───── RECORDS PROVIDED ─────

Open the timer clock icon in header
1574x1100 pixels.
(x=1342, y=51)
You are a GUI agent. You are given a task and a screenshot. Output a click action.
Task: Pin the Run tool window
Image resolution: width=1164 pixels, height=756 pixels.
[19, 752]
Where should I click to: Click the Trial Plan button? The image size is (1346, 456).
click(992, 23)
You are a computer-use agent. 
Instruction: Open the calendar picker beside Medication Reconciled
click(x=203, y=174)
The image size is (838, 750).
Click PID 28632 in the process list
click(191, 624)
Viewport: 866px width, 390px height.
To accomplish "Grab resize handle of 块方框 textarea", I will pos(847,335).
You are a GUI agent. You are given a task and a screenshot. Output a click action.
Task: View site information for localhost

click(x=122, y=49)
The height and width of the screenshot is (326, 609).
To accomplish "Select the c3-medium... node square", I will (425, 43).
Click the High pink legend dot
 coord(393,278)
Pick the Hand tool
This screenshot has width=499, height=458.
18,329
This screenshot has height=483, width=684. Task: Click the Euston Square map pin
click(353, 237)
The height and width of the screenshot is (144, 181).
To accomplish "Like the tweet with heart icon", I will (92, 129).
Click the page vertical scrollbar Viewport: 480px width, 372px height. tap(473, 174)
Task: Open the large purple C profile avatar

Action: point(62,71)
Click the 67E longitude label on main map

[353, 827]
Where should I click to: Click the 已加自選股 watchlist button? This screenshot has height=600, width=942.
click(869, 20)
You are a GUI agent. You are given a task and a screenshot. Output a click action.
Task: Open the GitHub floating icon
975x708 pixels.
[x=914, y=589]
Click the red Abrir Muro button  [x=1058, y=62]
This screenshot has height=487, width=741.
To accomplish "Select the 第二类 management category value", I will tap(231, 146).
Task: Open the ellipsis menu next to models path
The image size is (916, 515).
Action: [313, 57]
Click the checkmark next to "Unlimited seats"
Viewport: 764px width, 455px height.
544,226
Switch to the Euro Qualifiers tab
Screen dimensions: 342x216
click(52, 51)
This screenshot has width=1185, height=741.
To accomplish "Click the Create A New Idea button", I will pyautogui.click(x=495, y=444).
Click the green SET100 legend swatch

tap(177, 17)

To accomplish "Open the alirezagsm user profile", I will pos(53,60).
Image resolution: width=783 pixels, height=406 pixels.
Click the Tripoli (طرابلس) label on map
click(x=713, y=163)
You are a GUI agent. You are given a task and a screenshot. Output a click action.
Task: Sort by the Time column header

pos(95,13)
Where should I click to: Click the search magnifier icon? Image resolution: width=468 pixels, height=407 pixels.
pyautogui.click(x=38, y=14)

─────

** WHAT YOU ARE ASKED TO DO **
Gather every line of the records that contains the word "label", with case counting, and copy each of those lines.

** ANSWER TO THIS TASK **
Click the 67E longitude label on main map
Click the Tripoli (طرابلس) label on map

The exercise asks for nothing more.